##### Document passage

From: mel@skynet.ie (Mel Gorman)
To: Christoph Lameter <clameter@sgi.com>
Cc: linux-mm@kvack.org, Lee Schermerhorn <Lee.Schermerhorn@hp.com>,
ak@suse.de, KAMEZAWA Hiroyuki <kamezawa.hiroyu@jp.fujitsu.com>,
akpm@linux-foundation.org
Subject: Re: NUMA policy issues with ZONE_MOVABLE
Date: Wed, 25 Jul 2007 12:16:46 +0100 [thread overview]
Message-ID: <20070725111646.GA9098@skynet.ie> (raw)
In-Reply-To: <Pine.LNX.4.64.0707242120370.3829@schroedinger.engr.sgi.com>
On (24/07/07 21:20), Christoph Lameter didst pronounce:
> The outcome of the 2.6.23 merge was surprising. No antifrag but only
> ZONE_MOVABLE. ZONE_MOVABLE is the highest zone.
>
> For the NUMA layer this has some weird consequences if ZONE_MOVABLE is populated
>
> 1. It is the highest zone.
>
> 2. Thus policy_zone == ZONE_MOVABLE
>
> ZONE_MOVABLE contains only movable allocs by default. That is anonymous
> pages and page cache pages?
>
> The NUMA layer only supports NUMA policies for the highest zone.
> Thus NUMA policies can control anonymous pages and the page cache pages
> allocated from ZONE_MOVABLE.

##########

**Instructions for the task**
Transcribe the email on NUMA policy and ZONE_MOVABLE above in full, word for word, with its header lines and quoted lines.

##### Stored data

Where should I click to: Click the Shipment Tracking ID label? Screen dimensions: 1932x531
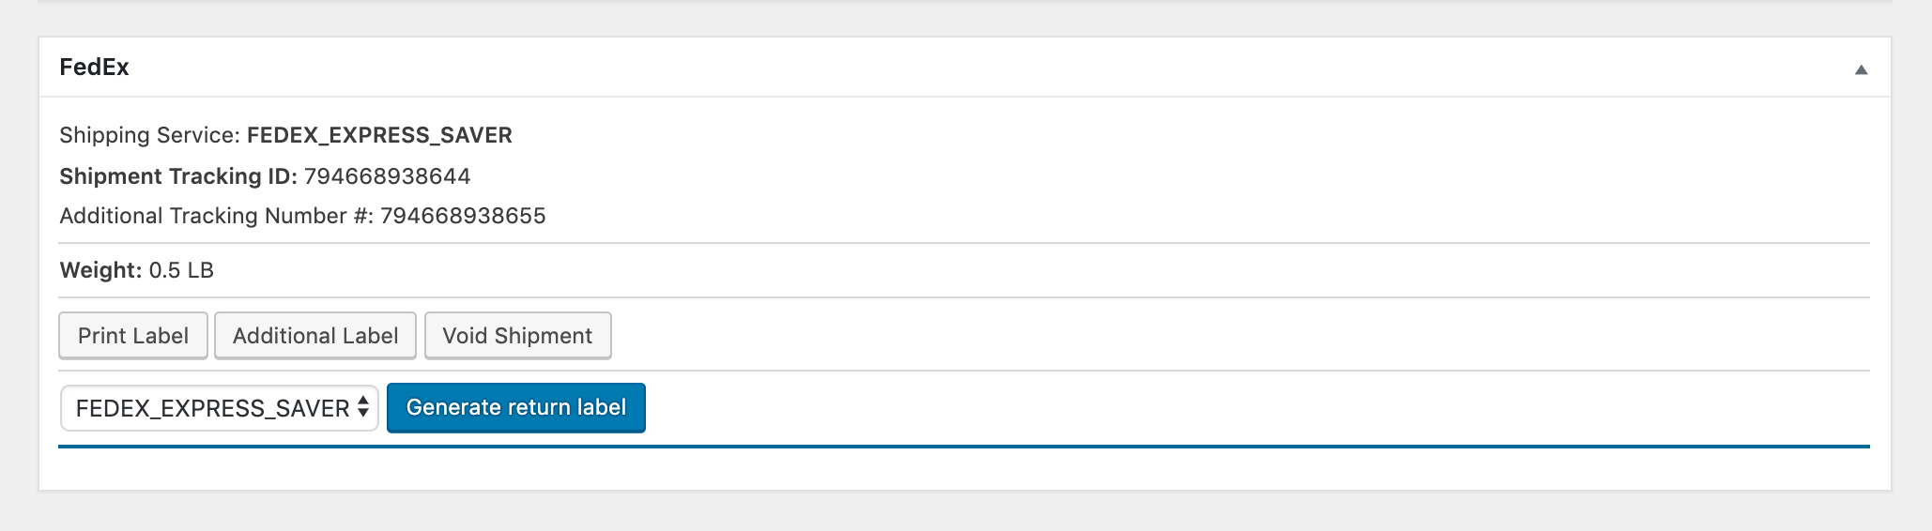178,176
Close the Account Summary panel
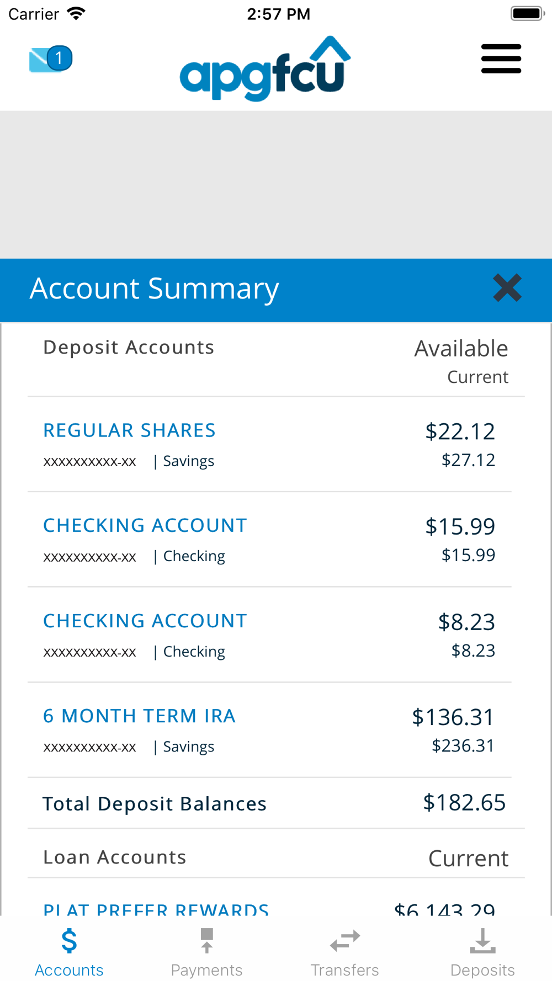The image size is (552, 981). pos(507,288)
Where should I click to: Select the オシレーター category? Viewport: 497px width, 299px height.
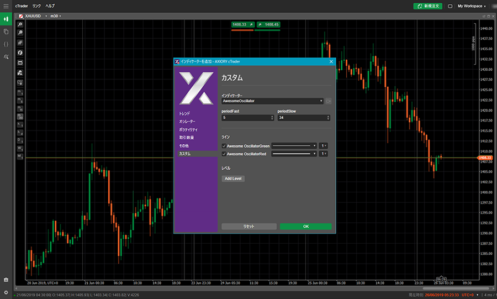187,121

##########

**Complete answer**
From: mel@skynet.ie (Mel Gorman)
To: Christoph Lameter <clameter@sgi.com>
Cc: linux-mm@kvack.org, Lee Schermerhorn <Lee.Schermerhorn@hp.com>,
ak@suse.de, KAMEZAWA Hiroyuki <kamezawa.hiroyu@jp.fujitsu.com>,
akpm@linux-foundation.org
Subject: Re: NUMA policy issues with ZONE_MOVABLE
Date: Wed, 25 Jul 2007 12:16:46 +0100 [thread overview]
Message-ID: <20070725111646.GA9098@skynet.ie> (raw)
In-Reply-To: <Pine.LNX.4.64.0707242120370.3829@schroedinger.engr.sgi.com>
On (24/07/07 21:20), Christoph Lameter didst pronounce:
> The outcome of the 2.6.23 merge was surprising. No antifrag but only
> ZONE_MOVABLE. ZONE_MOVABLE is the highest zone.
>
> For the NUMA layer this has some weird consequences if ZONE_MOVABLE is populated
>
> 1. It is the highest zone.
>
> 2. Thus policy_zone == ZONE_MOVABLE
>
> ZONE_MOVABLE contains only movable allocs by default. That is anonymous
> pages and page cache pages?
>
> The NUMA layer only supports NUMA policies for the highest zone.
> Thus NUMA policies can control anonymous pages and the page cache pages
> allocated from ZONE_MOVABLE.